The expected output is every entry below, exact in every character.

Dataset:
• • • • • • •
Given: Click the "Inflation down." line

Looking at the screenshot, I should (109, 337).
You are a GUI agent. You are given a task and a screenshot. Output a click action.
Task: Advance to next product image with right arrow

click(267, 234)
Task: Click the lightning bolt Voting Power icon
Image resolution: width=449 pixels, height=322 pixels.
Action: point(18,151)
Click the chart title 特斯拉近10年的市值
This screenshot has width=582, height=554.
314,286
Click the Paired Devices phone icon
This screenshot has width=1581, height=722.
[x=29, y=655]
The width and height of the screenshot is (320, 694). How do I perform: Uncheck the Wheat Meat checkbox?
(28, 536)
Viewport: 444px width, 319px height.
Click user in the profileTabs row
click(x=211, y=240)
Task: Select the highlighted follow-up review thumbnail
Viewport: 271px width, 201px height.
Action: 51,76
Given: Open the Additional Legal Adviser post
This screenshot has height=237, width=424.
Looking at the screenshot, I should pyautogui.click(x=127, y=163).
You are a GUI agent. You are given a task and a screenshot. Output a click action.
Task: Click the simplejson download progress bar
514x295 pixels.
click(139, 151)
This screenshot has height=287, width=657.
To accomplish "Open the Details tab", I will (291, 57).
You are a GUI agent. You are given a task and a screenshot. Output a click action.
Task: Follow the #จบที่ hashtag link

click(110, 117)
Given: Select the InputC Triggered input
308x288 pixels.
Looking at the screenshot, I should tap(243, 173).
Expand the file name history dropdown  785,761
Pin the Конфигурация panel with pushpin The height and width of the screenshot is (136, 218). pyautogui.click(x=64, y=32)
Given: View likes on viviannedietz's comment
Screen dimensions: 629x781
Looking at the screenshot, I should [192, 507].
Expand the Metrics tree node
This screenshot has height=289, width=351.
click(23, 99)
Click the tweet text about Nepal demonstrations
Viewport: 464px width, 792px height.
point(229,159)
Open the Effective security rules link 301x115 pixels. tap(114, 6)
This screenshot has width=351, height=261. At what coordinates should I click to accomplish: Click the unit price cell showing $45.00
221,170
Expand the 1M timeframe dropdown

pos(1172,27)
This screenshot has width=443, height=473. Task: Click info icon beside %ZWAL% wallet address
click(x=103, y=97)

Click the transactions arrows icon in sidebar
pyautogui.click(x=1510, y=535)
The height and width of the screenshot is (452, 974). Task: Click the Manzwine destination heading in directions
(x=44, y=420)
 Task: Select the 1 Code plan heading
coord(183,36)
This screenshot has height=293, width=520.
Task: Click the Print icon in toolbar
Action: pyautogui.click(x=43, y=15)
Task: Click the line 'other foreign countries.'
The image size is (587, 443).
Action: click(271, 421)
• • • • • • •
Your response:
Given: Click the "Inflation down." line

Looking at the screenshot, I should (109, 337).
You are a GUI agent. You are given a task and a screenshot. Output a click action.
Task: Advance to next product image with right arrow

click(267, 234)
Task: Click the lightning bolt Voting Power icon
Image resolution: width=449 pixels, height=322 pixels.
Action: point(18,151)
Click the chart title 特斯拉近10年的市值
This screenshot has width=582, height=554.
314,286
Click the Paired Devices phone icon
This screenshot has width=1581, height=722.
[x=29, y=655]
The width and height of the screenshot is (320, 694). How do I perform: Uncheck the Wheat Meat checkbox?
(28, 536)
Viewport: 444px width, 319px height.
Click user in the profileTabs row
click(x=211, y=240)
Task: Select the highlighted follow-up review thumbnail
Viewport: 271px width, 201px height.
Action: 51,76
Given: Open the Additional Legal Adviser post
This screenshot has height=237, width=424.
Looking at the screenshot, I should pyautogui.click(x=127, y=163).
You are a GUI agent. You are given a task and a screenshot. Output a click action.
Task: Click the simplejson download progress bar
514x295 pixels.
click(139, 151)
This screenshot has height=287, width=657.
To accomplish "Open the Details tab", I will (291, 57).
You are a GUI agent. You are given a task and a screenshot. Output a click action.
Task: Follow the #จบที่ hashtag link

click(110, 117)
Given: Select the InputC Triggered input
308x288 pixels.
Looking at the screenshot, I should tap(243, 173).
Expand the file name history dropdown  785,761
Pin the Конфигурация panel with pushpin The height and width of the screenshot is (136, 218). pyautogui.click(x=64, y=32)
Given: View likes on viviannedietz's comment
Screen dimensions: 629x781
Looking at the screenshot, I should [192, 507].
Expand the Metrics tree node
This screenshot has height=289, width=351.
click(23, 99)
Click the tweet text about Nepal demonstrations
Viewport: 464px width, 792px height.
point(229,159)
Open the Effective security rules link 301x115 pixels. tap(114, 6)
This screenshot has width=351, height=261. At what coordinates should I click to accomplish: Click the unit price cell showing $45.00
221,170
Expand the 1M timeframe dropdown

pos(1172,27)
This screenshot has width=443, height=473. Task: Click info icon beside %ZWAL% wallet address
click(x=103, y=97)

Click the transactions arrows icon in sidebar
pyautogui.click(x=1510, y=535)
The height and width of the screenshot is (452, 974). Task: Click the Manzwine destination heading in directions
(x=44, y=420)
 Task: Select the 1 Code plan heading
coord(183,36)
This screenshot has height=293, width=520.
Task: Click the Print icon in toolbar
Action: pyautogui.click(x=43, y=15)
Task: Click the line 'other foreign countries.'
The image size is (587, 443).
Action: click(271, 421)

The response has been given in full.